I’ll try to write an explanation if you can wait :wink:

Introduction:

Here’s the classic implementation, call it the vanilla sieve (i.e. without any dilutions):

auto sieve(int n) {
    vector<bool> p(n + 1, true);
    p[0] = p[1] = false;
    for(int i = 2; i < n / i; ++i) if(p[i]) {
        for(int j = i * i; j <= n; j += i) p[j] = false;
    }
    vector<int> prime;
    for(int i = 2; i <= n; ++i) if(p[i]) prime.emplace_back(i);
    return move(prime);
}

The only optimizations at the moment, as can be seen, is iterating till the square root in the outer loop, and iterating from the multiple that is the square in the inner loop. In the outer loop, we go through the numbers that are the candidates for being a prime, in the hope that when we actually hit a prime, we’ll mark its multiples in the given range in the inner loop. So, just keep in mind that the outer loop passes through candidate primes and the inner, through multiples of actual primes. Every number from the outer loop that doesn’t pass the if statement corresponds to a wasted operation in the sense that the algorithm can skip those iterations without compromising correctness. Similarly, every multiple of the prime in the inner loop that has previously been marked by an earlier prime corresponds to a wasted operation in the same sense. Evidently, there is a lot of redundant work. It provides a motivation for algorithms that tends to eliminate this redundancy (with varying degrees), including Linear Sieve and Wheel of Factorization. Well, then.
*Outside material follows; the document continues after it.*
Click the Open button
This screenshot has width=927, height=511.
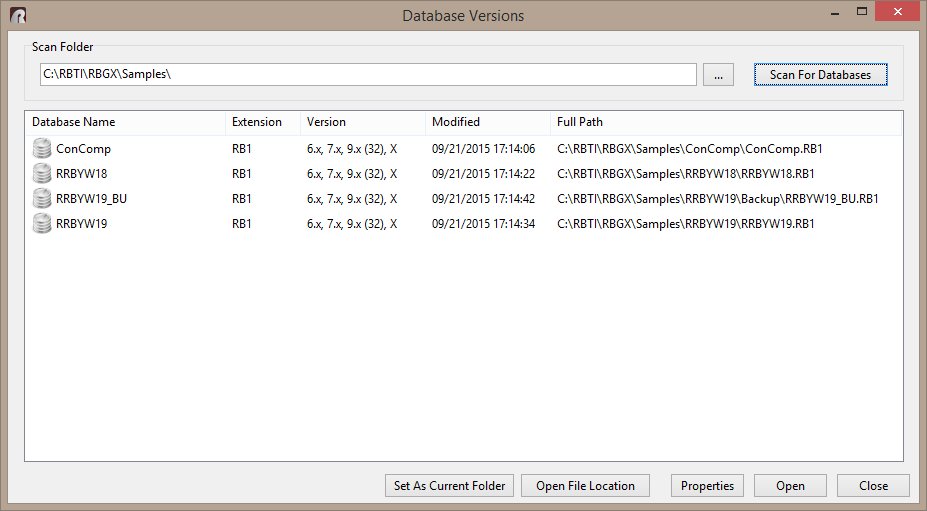790,486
ok lets see how it works, but before that i wanna clear, the benchmarks of linear sieve are not that significant as it uses 32 times more memory,so its always better to use normal sieve.
Now first let assume its not linear that is it must be visiting or changing the boolean of each number or most of the number upto n at least log n times or somewhere around that, lets fix the statement as our assumption for the contradiction, but is it gonna happen, as in normal sieve each number gets visited for (its total number of distinct prime factors) times, but in linear sieve we have already stored the primes before hand, so the(i % prime[j] == 0 ) break condition makes sure, each i will get visited at most once i.e., only one prime factor for each number,because of jumping out. which makes it linear.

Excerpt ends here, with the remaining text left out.